IDIS participants at CIBC Square

IDIS participants with CIBC leaders at CIBC Square

At Toronto's CIBC Square, Ivey's MSc in Management: Digital Management students closed out the Ivey Digital Innovation Studio (IDIS) doing exactly what it was designed for – tackling live CIBC challenges and pitching recommendations to industry leaders who may one day hire them.

The July 8 sprint also marked the fifth anniversary of the partnership between Ivey and one of Canada's largest banks. (For a deeper look at what the five-year partnership has produced, read the accompanying case study, Five Years of Digital Innovation with CIBC).

Working in 14 teams, the MSc students explored one of three strategic questions: how CIBC could build an innovative and adaptable culture in the artificial intelligence (AI) era, what untapped banking opportunities it should pursue, and which disruptive technologies or trends may be underappreciated by banks today.

Rachel Fernandes, Director, Enterprise Innovation, Global Technology, Data & AI at CIBC, said the themes mirrored real challenges CIBC is currently facing. 

“Part of the reason why we love working with Ivey and with the students specifically is because they have a different perspective on the world from us,” she said. “Students or Gen Z – the way they interact with their banks, the way they interact with each other, how digital they are, their values when it comes to what makes them trust an organization – those are really important insights for us as well.” 

David Colby, Senior Vice-President of Enterprise Technology at CIBC, said IDIS is a two-way exchange. The students gain experience solving real business problems while CIBC gets fresh ideas, new thinking, and a chance to identify future talent.

“Over the last five years, we have hired more than 20 of the students from this program into CIBC in either a full-time or contract role,” he said. 

That hiring pipeline was on display at this year's event. Among the CIBC team members helping host the day was Emma Xie, MSc ’25, who participated in IDIS as a student last year and now works on CIBC’s Enterprise Innovation team.

James Maeng, Senior Director, Enterprise Innovation, Global Technology, Data & AI, at CIBC, said the partnership gives the bank perspectives it wouldn't get from internal conversations alone.

“This is hands down not only the most fun way, but the best way to actually see emerging trends and technologies come to life,” he said. “If you really want to know the impact of AI and emerging trends and technologies, I will show you a video of presentations from five years ago and then show you yours, and your mind will break.” 

Maeng added that the students bring a rare mix of viewpoints – as current users of digital services, future clients, and outsiders not limited by how banks have traditionally framed the problem.

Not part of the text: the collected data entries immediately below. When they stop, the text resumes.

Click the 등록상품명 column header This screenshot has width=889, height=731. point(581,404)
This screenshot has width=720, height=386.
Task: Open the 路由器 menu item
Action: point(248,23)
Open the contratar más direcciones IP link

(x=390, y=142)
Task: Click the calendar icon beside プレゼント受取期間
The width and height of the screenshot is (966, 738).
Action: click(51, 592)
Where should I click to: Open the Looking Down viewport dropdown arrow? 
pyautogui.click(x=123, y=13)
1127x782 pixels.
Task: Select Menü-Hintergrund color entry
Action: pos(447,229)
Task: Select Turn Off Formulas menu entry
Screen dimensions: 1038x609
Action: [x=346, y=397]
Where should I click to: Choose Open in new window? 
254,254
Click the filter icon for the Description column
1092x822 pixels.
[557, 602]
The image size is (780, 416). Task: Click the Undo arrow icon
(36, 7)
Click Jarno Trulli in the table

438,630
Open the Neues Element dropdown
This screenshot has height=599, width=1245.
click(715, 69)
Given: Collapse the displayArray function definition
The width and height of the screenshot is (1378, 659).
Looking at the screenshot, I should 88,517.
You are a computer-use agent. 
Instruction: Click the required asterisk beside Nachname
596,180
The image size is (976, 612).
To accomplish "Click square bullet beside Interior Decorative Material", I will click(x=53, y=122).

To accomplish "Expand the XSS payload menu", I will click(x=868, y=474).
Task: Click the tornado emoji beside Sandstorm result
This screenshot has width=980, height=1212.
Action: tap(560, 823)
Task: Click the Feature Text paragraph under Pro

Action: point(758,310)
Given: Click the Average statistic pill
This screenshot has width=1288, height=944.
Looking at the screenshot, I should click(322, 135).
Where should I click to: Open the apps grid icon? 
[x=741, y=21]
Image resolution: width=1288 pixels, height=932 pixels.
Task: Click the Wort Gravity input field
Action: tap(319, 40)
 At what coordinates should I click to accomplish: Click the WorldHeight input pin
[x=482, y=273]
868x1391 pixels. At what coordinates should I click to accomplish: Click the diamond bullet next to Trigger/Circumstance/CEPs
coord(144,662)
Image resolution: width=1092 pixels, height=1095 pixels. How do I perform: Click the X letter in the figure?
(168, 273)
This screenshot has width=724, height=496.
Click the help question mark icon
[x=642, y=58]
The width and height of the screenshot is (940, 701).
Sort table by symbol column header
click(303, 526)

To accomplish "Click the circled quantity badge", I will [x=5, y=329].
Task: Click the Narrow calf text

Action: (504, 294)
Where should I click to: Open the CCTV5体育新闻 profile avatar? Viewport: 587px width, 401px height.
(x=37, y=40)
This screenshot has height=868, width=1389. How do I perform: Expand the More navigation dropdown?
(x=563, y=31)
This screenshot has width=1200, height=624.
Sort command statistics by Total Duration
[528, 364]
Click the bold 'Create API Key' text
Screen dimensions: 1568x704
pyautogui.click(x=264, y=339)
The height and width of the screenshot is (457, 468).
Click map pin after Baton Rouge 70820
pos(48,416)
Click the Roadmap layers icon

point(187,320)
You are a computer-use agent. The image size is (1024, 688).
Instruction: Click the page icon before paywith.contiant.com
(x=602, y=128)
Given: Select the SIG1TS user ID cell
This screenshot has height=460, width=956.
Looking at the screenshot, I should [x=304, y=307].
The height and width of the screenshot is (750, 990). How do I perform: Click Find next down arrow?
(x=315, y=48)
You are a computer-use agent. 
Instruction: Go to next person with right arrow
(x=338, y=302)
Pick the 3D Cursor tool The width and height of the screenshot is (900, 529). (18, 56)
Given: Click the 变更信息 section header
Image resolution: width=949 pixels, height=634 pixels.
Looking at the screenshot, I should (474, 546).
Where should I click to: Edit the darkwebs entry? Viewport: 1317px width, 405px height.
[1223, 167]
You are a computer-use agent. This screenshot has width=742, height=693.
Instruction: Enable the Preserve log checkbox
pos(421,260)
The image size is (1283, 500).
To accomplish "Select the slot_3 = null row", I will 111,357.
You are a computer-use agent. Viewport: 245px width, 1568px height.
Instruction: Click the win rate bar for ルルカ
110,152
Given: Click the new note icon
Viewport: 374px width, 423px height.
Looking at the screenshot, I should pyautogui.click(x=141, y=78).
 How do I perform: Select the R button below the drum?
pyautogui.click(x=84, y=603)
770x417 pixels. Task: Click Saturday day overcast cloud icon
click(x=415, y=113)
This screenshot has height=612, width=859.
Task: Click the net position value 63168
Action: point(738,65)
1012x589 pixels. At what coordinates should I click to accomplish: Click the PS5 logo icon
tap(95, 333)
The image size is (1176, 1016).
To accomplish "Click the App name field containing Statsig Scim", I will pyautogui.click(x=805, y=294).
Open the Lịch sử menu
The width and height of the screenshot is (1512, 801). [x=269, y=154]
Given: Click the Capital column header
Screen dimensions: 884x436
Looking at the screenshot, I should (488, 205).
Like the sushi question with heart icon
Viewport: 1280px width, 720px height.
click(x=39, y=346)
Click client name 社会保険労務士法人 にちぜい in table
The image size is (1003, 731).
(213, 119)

“We get to learn a lot about what we don’t know – and that's probably one of the most dangerous things that can happen when you stay inside your four walls,” he said.

Five years of growth

For Fernandes, the five-year mark is a chance to look back at how far the partnership has come.

“It's really special that it's already been five years,” she said. “I remember the first year. CIBC Square was so new, we were re-learning how to create in-person experiences and technology was growing at a pace we hadn't seen before.  It's been really cool to see how the team has been able to evolve the program.”

Having former IDIS students like Xie on the team has changed how the bank designs the experience.

“Now she gets to build out the problem statement, and I would ask, ‘Emma, was this hard for you last year? Should we change this part?’ It’s good to have that real end-user feedback when we're building,” said Fernandes.

A three-sprint journey

The CIBC sprint is the most visible stage of IDIS, but it's also the last step in a longer three-sprint journey. Students first worked with one of four not-for-profits: Alzheimer Society Southwest Partners, United Way Elgin Middlesex, Youth Opportunities Unlimited, or Boys and Girls Club of London. In the second sprint, they worked with SAS or Southlake Health before applying their skills to enterprise-scale challenges with CIBC in the final sprint.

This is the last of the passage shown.